L'actualisation de la programmation prévue pour cette année par la LPM elle-même le permettra. Avec vous, nous avions pris la précaution de cette clause de « rendez-vous » explicite, fixée à l'article 6 de la LPM « avant la fin de l'année 2015 », particulièrement en ce qui concerne la trajectoire de nos effectifs. Il s'agit de s'adapter au nouvel environnement auquel nous sommes confrontés. Il s'agit aussi de tirer les enseignements de deux ans d'interventions extérieures intenses et de prendre acte que nous arrivons probablement au bout de la logique de déflation qui domine le ministère depuis la décennie 1990. Cette actualisation de la LPM interviendra avant l'été, afin d'adapter notre analyse, nos contrats opérationnels et notre réponse capacitaire au nouveau contexte. Mais à cet effet il s'agira d'ajuster la loi, non pas de la refondre.

Au titre de la feuille de route pour cette actualisation, à laquelle j'entends bien entendu associer étroitement le Parlement et singulièrement votre commission, nous savons d'ores et déjà qu'il conviendra de préciser le contrat opérationnel de protection sur le territoire. À ce stade, l'allègement de la réduction initialement prévue de 7 500 postes nous permettra, d'une part, de garantir la tenue des contrats opérationnels tels que définis dans la LPM et, d'autre part, de pouvoir à tout moment, dans un délai très bref, déployer 10 000 hommes de nos forces armées sur le territoire national pour une durée d'un mois.
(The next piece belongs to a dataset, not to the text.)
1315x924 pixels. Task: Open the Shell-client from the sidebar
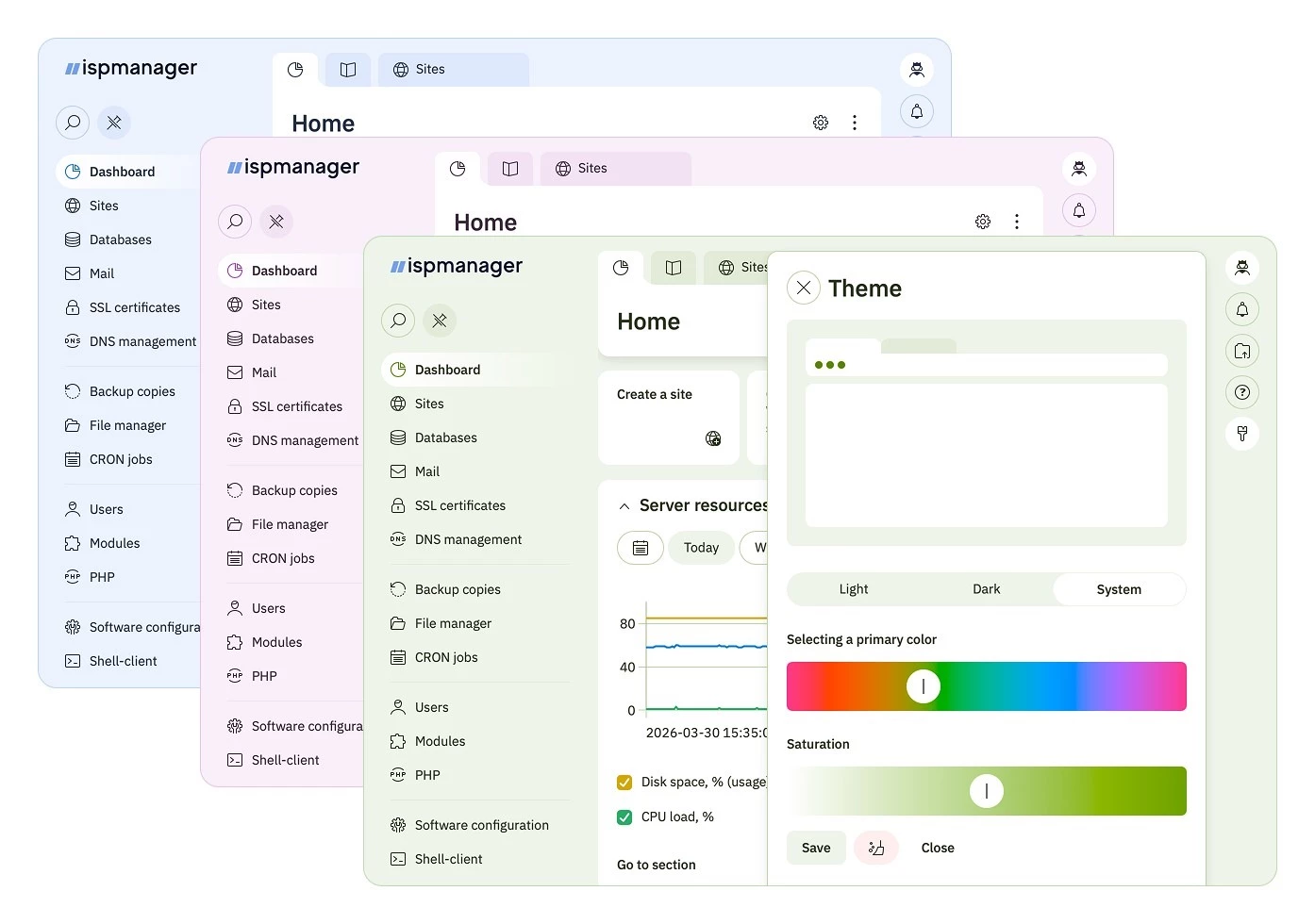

La nouvelle trajectoire de nos effectifs, dans un ministère qui continuera de réduire significativement ses emplois, nous permettra donc de faire face aux exigences nouvelles de mobilisation sur le territoire national, ainsi qu'aux tensions accrues sur les théâtres extérieurs. Les nouveaux contrats opérationnels seront inscrits dans l'actualisation qui sera présentée au printemps prochain au chef de l'État puis au Parlement.

J'ajoute que le Président de la République, une nouvelle fois, a réaffirmé la sanctuarisation du budget de la défense, soit 31,4 milliards d'euros en 2015. Les 2,2 milliards d'euros prévus pour cette année à titre de REX - qui, comme je l'ai toujours su et dit, ne pourront pas provenir de la mise aux enchères de la bande de fréquences des 700 mégahertz - seront trouvés au moyen de la mise en oeuvre de sociétés de projet, capitalisées par le produit de cession de participations financières de l'État et auxquelles le ministère de la défense cèdera, puis louera, certains équipements militaires déjà en sa possession ou proches de leur achèvement. Deux sociétés de projet sont à l'étude : l'une pour trois frégates multi-missions (FREMM), l'autre pour huit avions A400 M. Ce dispositif est conforme aux prévisions de la LPM qui, dans la liste qu'elle donne des sources de REX, fait apparaître - depuis le début, je le rappelle - le produit de cessions de participations d'entreprises publiques.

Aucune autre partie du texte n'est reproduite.